The president also rattled off accomplishments on LGBT issues, saying the “cynics were wrong” that change wouldn’t happen. America is now a place “where marriage is equal,” Obama said. Obama also touted repeal of “Don’t Ask, Don’t Tell.”
“Tonight, we live in an America where ‘Don’t Ask, Don’t Tell’ is something that ‘don’t exist,'” Obama said, eliciting loud applause from the audience.
Citing continued discrimination faced by individuals, Obama credited the Democratic Party for recognizing that bigotry and pledging to confront it, ranking it as the best quality of the party.
“And in the end, that’s what makes me proudest to be a Democrat,” Obama said, adding the situation wasn’t always the case when Abraham Lincoln and Everett Dirksen were leading the Republican Party on civil rights issues.
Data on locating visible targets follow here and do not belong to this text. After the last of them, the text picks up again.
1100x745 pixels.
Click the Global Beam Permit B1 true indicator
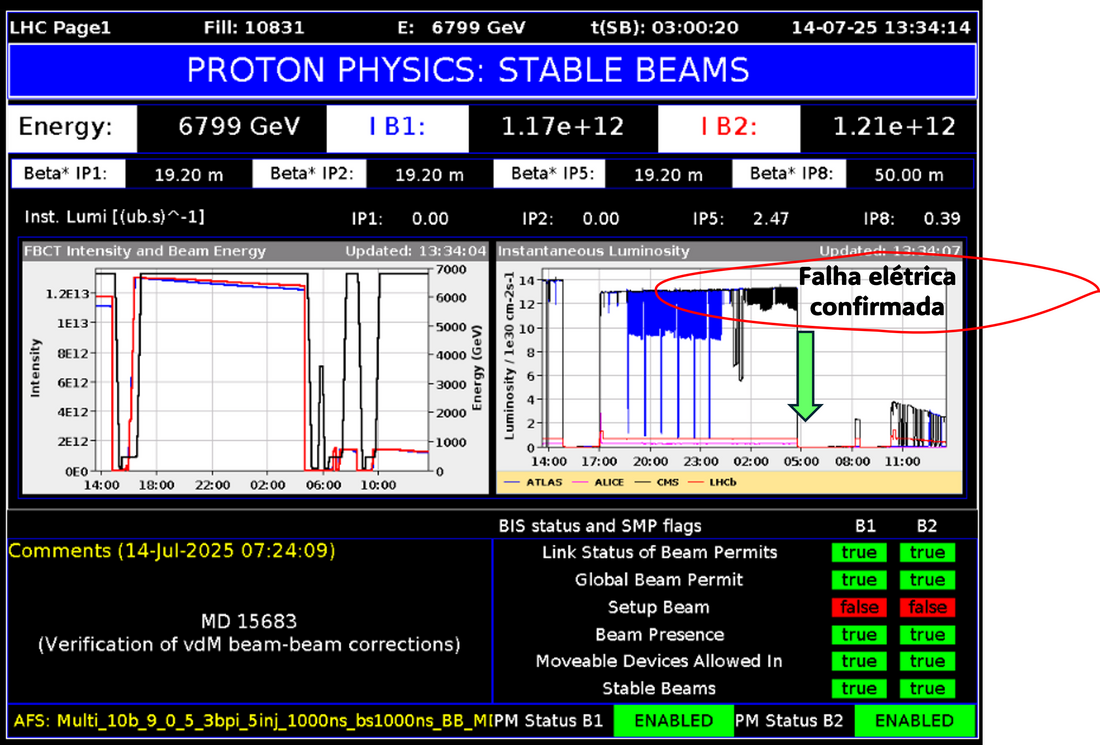(859, 580)
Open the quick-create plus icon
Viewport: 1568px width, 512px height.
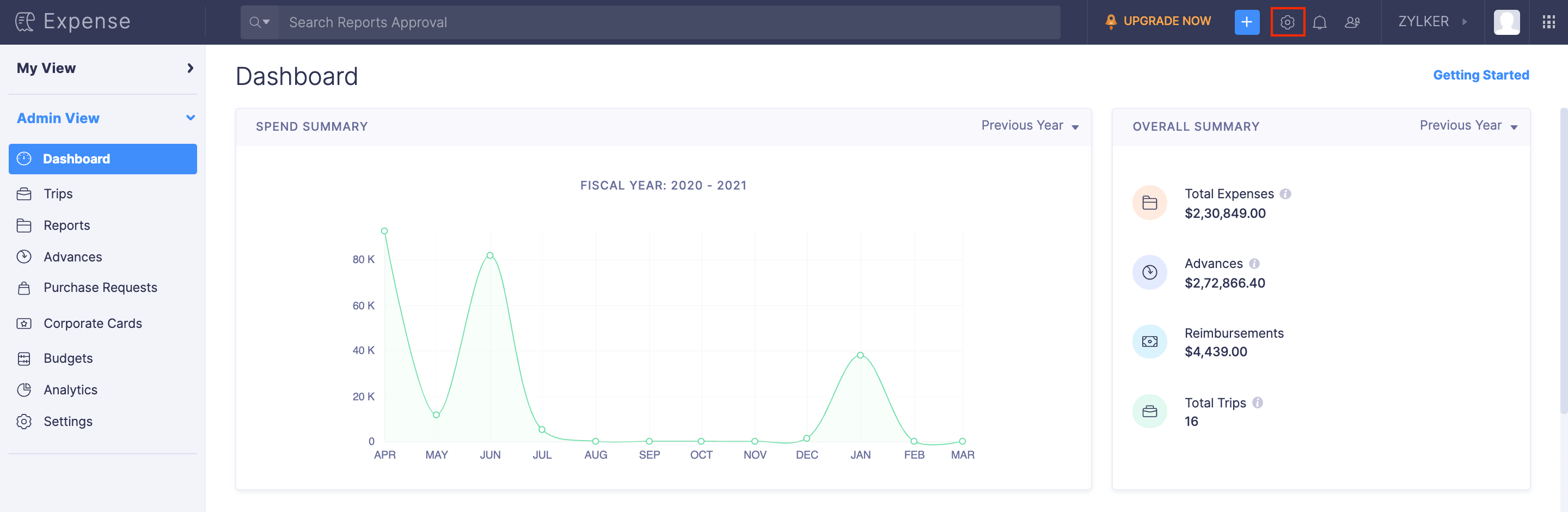pyautogui.click(x=1247, y=22)

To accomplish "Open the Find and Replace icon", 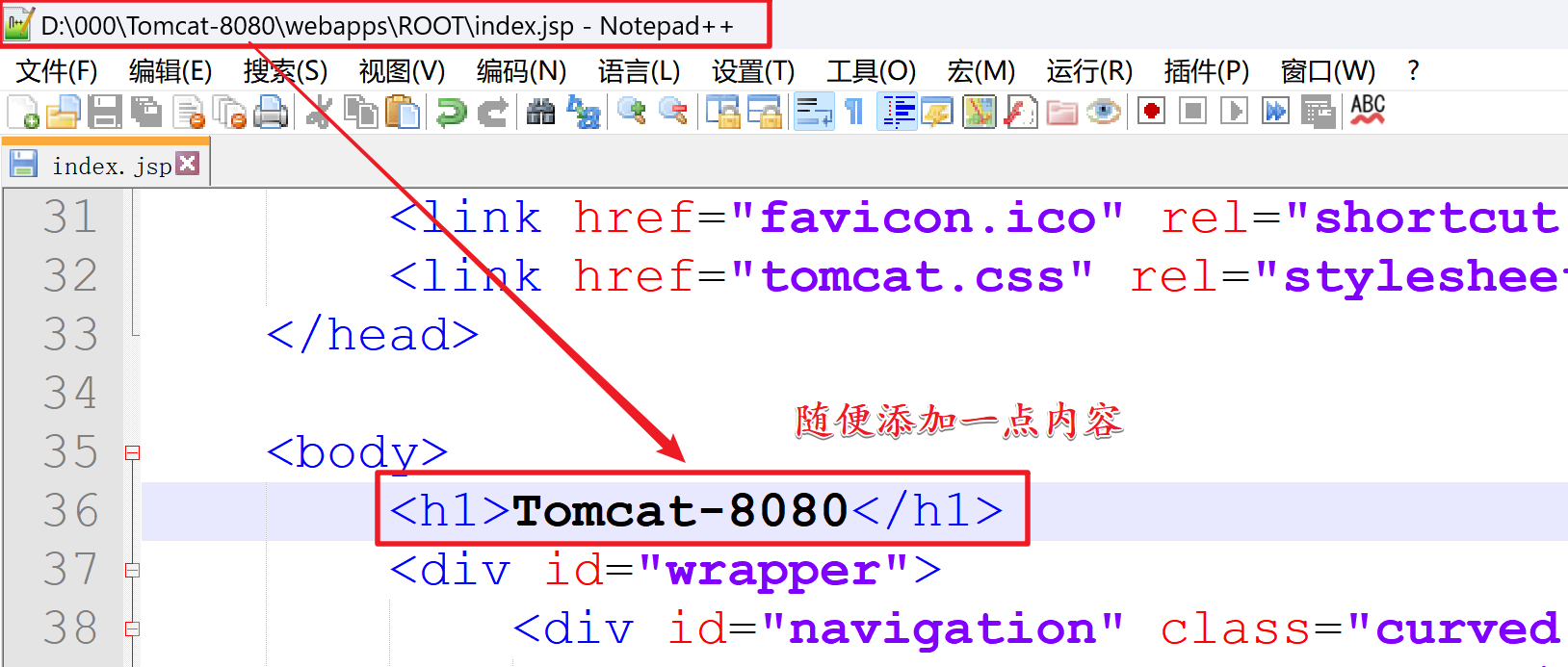I will click(x=584, y=112).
Concluding his remarks, Obama said Democrats must work harder in 2016 than they did when he was first on the ballot in 2008 to keep on with change.
“What makes America special is, is that though sometimes we zig and zag, eventually hope wins out,” Obama said. “But it only wins out because folks like you put your shoulder behind the wheel and push it in that direction.”
Among the high-profile attendees at the gala were lesbian finance guru Suze Orman, gay “Star Trek” actor George Takei, gay New York City Council member Corey Johnson, lesbian U.S. Sen. Tammy Baldwin (D-Wis.) and gay Democratic National Committee treasurer Andrew Tobias.